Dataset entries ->
___

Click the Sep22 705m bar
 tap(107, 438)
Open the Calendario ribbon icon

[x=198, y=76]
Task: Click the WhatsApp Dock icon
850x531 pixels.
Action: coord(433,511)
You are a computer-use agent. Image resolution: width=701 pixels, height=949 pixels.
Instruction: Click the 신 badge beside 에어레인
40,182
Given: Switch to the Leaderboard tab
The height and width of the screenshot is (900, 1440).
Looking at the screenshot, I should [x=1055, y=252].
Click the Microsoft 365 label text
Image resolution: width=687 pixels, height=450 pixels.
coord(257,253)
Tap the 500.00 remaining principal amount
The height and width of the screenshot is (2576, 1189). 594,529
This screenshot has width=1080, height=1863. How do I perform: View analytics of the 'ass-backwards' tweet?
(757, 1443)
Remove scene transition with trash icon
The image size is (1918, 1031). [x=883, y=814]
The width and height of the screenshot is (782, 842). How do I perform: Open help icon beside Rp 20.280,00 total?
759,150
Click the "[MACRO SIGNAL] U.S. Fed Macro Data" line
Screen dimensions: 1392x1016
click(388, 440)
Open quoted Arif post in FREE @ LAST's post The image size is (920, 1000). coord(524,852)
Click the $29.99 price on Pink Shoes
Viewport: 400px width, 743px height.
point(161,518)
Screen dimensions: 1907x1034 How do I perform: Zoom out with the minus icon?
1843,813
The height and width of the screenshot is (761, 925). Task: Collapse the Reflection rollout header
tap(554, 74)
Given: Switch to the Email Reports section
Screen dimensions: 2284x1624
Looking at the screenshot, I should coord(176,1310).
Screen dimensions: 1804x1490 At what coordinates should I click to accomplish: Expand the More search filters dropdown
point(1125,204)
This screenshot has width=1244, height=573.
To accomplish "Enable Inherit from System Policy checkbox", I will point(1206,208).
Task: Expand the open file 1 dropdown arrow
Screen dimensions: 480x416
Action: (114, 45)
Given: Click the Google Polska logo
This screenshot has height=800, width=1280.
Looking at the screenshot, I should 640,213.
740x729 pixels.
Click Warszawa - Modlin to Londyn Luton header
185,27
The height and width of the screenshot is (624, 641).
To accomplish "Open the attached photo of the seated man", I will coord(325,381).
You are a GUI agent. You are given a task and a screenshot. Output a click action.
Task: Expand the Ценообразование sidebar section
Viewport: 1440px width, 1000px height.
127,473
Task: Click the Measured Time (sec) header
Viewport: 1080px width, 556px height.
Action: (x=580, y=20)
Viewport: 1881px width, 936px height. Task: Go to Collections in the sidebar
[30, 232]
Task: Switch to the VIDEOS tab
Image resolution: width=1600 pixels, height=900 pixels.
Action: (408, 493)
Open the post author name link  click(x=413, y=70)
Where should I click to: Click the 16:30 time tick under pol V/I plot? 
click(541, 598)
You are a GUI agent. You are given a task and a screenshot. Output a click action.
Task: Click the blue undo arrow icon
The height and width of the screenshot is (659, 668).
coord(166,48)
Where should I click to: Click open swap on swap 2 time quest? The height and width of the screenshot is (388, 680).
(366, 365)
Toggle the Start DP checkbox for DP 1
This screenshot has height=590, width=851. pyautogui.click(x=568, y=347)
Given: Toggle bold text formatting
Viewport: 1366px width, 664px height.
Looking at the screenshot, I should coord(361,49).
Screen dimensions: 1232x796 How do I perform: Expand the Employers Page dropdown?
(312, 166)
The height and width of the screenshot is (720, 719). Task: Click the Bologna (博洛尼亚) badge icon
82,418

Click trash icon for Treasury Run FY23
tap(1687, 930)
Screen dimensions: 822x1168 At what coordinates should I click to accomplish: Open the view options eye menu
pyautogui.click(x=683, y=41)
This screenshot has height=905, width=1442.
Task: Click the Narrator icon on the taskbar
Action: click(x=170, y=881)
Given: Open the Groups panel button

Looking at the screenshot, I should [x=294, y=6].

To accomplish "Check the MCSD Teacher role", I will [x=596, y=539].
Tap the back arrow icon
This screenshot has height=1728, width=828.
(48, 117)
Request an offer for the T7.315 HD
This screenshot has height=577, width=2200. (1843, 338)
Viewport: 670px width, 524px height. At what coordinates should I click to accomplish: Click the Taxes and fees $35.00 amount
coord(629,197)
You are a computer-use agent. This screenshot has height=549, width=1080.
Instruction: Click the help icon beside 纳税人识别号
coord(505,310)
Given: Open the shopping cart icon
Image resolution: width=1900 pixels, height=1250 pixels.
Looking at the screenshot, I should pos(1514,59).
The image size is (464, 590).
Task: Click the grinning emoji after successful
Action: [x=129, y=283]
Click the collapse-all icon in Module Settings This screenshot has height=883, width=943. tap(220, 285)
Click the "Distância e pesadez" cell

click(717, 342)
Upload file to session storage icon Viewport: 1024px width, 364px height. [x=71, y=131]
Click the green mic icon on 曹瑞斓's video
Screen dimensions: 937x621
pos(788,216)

___

The full set of entries, copied exactly, is the expected answer.

WORKED SOLUTION ->
Click the Sep22 705m bar
 tap(107, 438)
Open the Calendario ribbon icon

[x=198, y=76]
Task: Click the WhatsApp Dock icon
850x531 pixels.
Action: coord(433,511)
You are a computer-use agent. Image resolution: width=701 pixels, height=949 pixels.
Instruction: Click the 신 badge beside 에어레인
40,182
Given: Switch to the Leaderboard tab
The height and width of the screenshot is (900, 1440).
Looking at the screenshot, I should [x=1055, y=252].
Click the Microsoft 365 label text
Image resolution: width=687 pixels, height=450 pixels.
coord(257,253)
Tap the 500.00 remaining principal amount
The height and width of the screenshot is (2576, 1189). 594,529
This screenshot has width=1080, height=1863. How do I perform: View analytics of the 'ass-backwards' tweet?
(757, 1443)
Remove scene transition with trash icon
The image size is (1918, 1031). [x=883, y=814]
The width and height of the screenshot is (782, 842). How do I perform: Open help icon beside Rp 20.280,00 total?
759,150
Click the "[MACRO SIGNAL] U.S. Fed Macro Data" line
Screen dimensions: 1392x1016
click(388, 440)
Open quoted Arif post in FREE @ LAST's post The image size is (920, 1000). coord(524,852)
Click the $29.99 price on Pink Shoes
Viewport: 400px width, 743px height.
point(161,518)
Screen dimensions: 1907x1034 How do I perform: Zoom out with the minus icon?
1843,813
The height and width of the screenshot is (761, 925). Task: Collapse the Reflection rollout header
tap(554, 74)
Given: Switch to the Email Reports section
Screen dimensions: 2284x1624
Looking at the screenshot, I should coord(176,1310).
Screen dimensions: 1804x1490 At what coordinates should I click to accomplish: Expand the More search filters dropdown
point(1125,204)
This screenshot has width=1244, height=573.
To accomplish "Enable Inherit from System Policy checkbox", I will point(1206,208).
Task: Expand the open file 1 dropdown arrow
Screen dimensions: 480x416
Action: (114, 45)
Given: Click the Google Polska logo
This screenshot has height=800, width=1280.
Looking at the screenshot, I should 640,213.
740x729 pixels.
Click Warszawa - Modlin to Londyn Luton header
185,27
The height and width of the screenshot is (624, 641).
To accomplish "Open the attached photo of the seated man", I will coord(325,381).
You are a GUI agent. You are given a task and a screenshot. Output a click action.
Task: Expand the Ценообразование sidebar section
Viewport: 1440px width, 1000px height.
127,473
Task: Click the Measured Time (sec) header
Viewport: 1080px width, 556px height.
Action: (x=580, y=20)
Viewport: 1881px width, 936px height. Task: Go to Collections in the sidebar
[30, 232]
Task: Switch to the VIDEOS tab
Image resolution: width=1600 pixels, height=900 pixels.
Action: (408, 493)
Open the post author name link  click(x=413, y=70)
Where should I click to: Click the 16:30 time tick under pol V/I plot? 
click(541, 598)
You are a GUI agent. You are given a task and a screenshot. Output a click action.
Task: Click the blue undo arrow icon
The height and width of the screenshot is (659, 668).
coord(166,48)
Where should I click to: Click open swap on swap 2 time quest? The height and width of the screenshot is (388, 680).
(366, 365)
Toggle the Start DP checkbox for DP 1
This screenshot has height=590, width=851. pyautogui.click(x=568, y=347)
Given: Toggle bold text formatting
Viewport: 1366px width, 664px height.
Looking at the screenshot, I should coord(361,49).
Screen dimensions: 1232x796 How do I perform: Expand the Employers Page dropdown?
(312, 166)
The height and width of the screenshot is (720, 719). Task: Click the Bologna (博洛尼亚) badge icon
82,418

Click trash icon for Treasury Run FY23
tap(1687, 930)
Screen dimensions: 822x1168 At what coordinates should I click to accomplish: Open the view options eye menu
pyautogui.click(x=683, y=41)
This screenshot has height=905, width=1442.
Task: Click the Narrator icon on the taskbar
Action: click(x=170, y=881)
Given: Open the Groups panel button

Looking at the screenshot, I should [x=294, y=6].

To accomplish "Check the MCSD Teacher role", I will [x=596, y=539].
Tap the back arrow icon
This screenshot has height=1728, width=828.
(48, 117)
Request an offer for the T7.315 HD
This screenshot has height=577, width=2200. (1843, 338)
Viewport: 670px width, 524px height. At what coordinates should I click to accomplish: Click the Taxes and fees $35.00 amount
coord(629,197)
You are a computer-use agent. This screenshot has height=549, width=1080.
Instruction: Click the help icon beside 纳税人识别号
coord(505,310)
Given: Open the shopping cart icon
Image resolution: width=1900 pixels, height=1250 pixels.
Looking at the screenshot, I should pos(1514,59).
The image size is (464, 590).
Task: Click the grinning emoji after successful
Action: [x=129, y=283]
Click the collapse-all icon in Module Settings This screenshot has height=883, width=943. tap(220, 285)
Click the "Distância e pesadez" cell

click(717, 342)
Upload file to session storage icon Viewport: 1024px width, 364px height. [x=71, y=131]
Click the green mic icon on 曹瑞斓's video
Screen dimensions: 937x621
pos(788,216)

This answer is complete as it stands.